Fitzwilliam Darcy (totally legitimate name) is Jane Austen’s quintessential Regency dreamboat (best not interpreted literally). With a fortune in excess of £10,000 a year (just over £9 million in modern money, in case you’re wondering how he managed to own and run Derbyshire on less than minimum wage), Darcy is sexy and he know it. He also proud, rude and extremely influential – which means if you get on the wrong side of him polite society will never speak to you again. In short, Darcy is ‘the proudest, most disagreeable man in the world’ - at least, he is for the first ten minutes of Pride and Prejudice, after which it turns out he is just kind of introverted and repressed, and has been terribly misunderstood.

Malcolm Tucker is a proponent of the brash, snarling, don’t-give-a-fuckery that modern Western society is made of. Far from being repressed or accidentally misunderstood, he makes an entire career out of deliberately manufacturing high profile misunderstandings and doesn’t give a toss about polite society – except in terms of how it can be manipulated to suit his own ends. He terrorises politicians, journalists and civil servants alike with the awesome rage of a dying universe, not just saying what he thinks but bawling it in expletive ridden invective calculated to make your ears bleed, before he chastises you for having fanny ears. He’s the foul mouthed spin doctor everyone loves to quote, coining phrases as universally loved as ‘Omnishambles’, ‘Come the fuck in or fuck the fuck off’ and What the fuck is this? Tinker, Tailor, Soldier, Cunt?’ 

He is, as the kids say, mint.


Language is the main weapon of both men, albeit used in different ways – one chooses cutting politeness, the other opts for increasingly inventive profanity.
Having said that, Darcy is massively rich and probably has a pretty decent collection of antique firearms massed on the Pemberley Estate. He definitely has several servants who would lay themselves on the line for him. Due to his background, he will also have been trained to shoot, box, fence and carry out any other genteel but distinctly violent sports you care to think of.

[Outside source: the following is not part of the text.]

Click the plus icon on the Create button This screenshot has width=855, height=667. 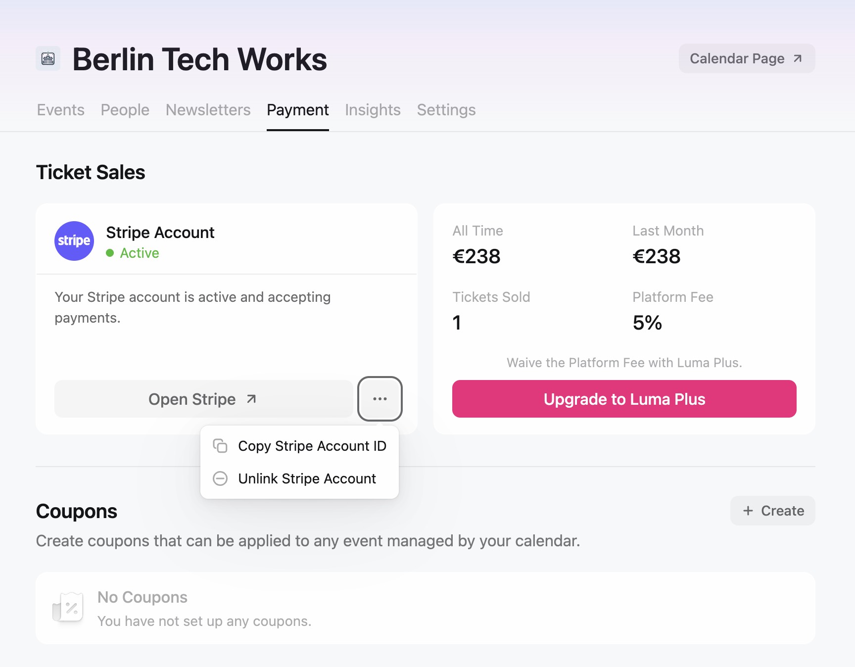point(748,511)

Malcolm Tucker has a range of amoral media contacts who can make or break careers, a ridiculously sharp mind that can turn any situation to his own advantage, and a nihilistic dedication to fucking people up by means of mental torture.

Malcolm wins.


Mr Darcy wins on numbers – he has his wife’s family, the Bennets (Jane and Elizabeth would be quite handy, but would probably spend most of the time telling their mother and three other sisters to stop cackling about bonnets and throw some punches), the Bingleys (Mr Bingley is a bit wet, but you wouldn’t want to cross Caroline – she has an angry soul) and the whole county of Derbyshire, headed up by his sister Georgiana.

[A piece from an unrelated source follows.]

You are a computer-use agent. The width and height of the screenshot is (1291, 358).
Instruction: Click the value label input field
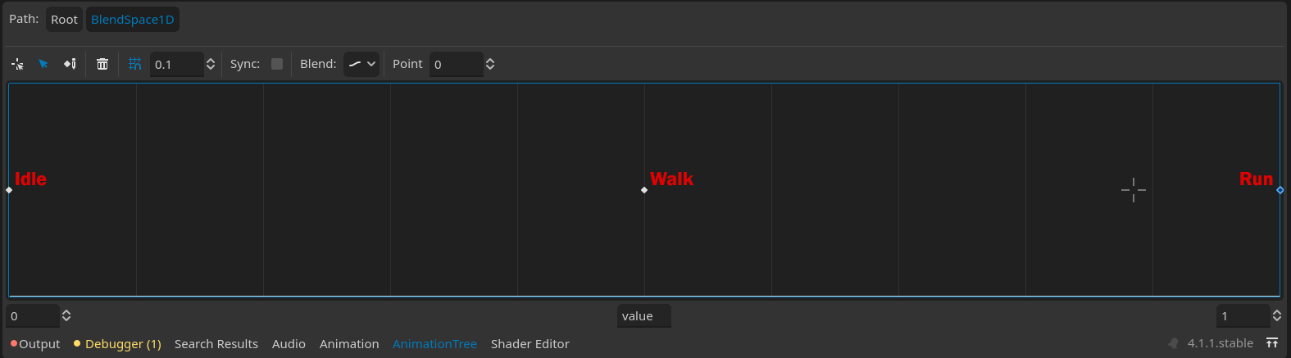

Malcolm Tucker might have Ollie Reeder depending on what day of the week it is – but failing that there’s always his second in command Jamie MacDonald, who uses insults like ‘Mimsy bastard quisling leak fuck’ and fights with Motherwell rules (pint glass in his fucking eye and a pool cue up his arse and another pool cue in his other fucking eye).

Malcolm wins.


Back in the day, Mr Darcy was all about looking out for the working man (everyone on his estate had houses, shoes, food – all the mod cons). Transfer his principles, wealth and education to 2013 and he is clearly a prime candidate for the role of leader of the opposition.

Enter Malcolm Tucker, who shares Darcy’s mantra that ‘my good opinion, once lost, is lost forever.’ Of course Malcolm Tucker has never had a good opinion of anyone, ever – but Darcy isn’t to know that.

Once Malcolm has initiated the coup allowing Darcy to take over the party, the two men find they do not see eye to eye. Darcy begins to find Tucker’s tendency towards being a terrible bastard galling, whilst Tucker discovers Darcy’s secret niceness and is repelled by it. He would have broken Wickham’s legs, or at least got Jamie to do it. These different approaches sour their working relationship and lead to several of the most quotable arguments you ever heard… And ultimately, to this: 


It is dusk in Parliament Square. A few lone tourists wander by, snapping pictures of feral pigeons and details of the abbey to post in Facebook albums nobody will ever look at. Big Ben bongs 8pm and two suited men appear, one from the direction of Westminster Bridge, the other from Whitehall.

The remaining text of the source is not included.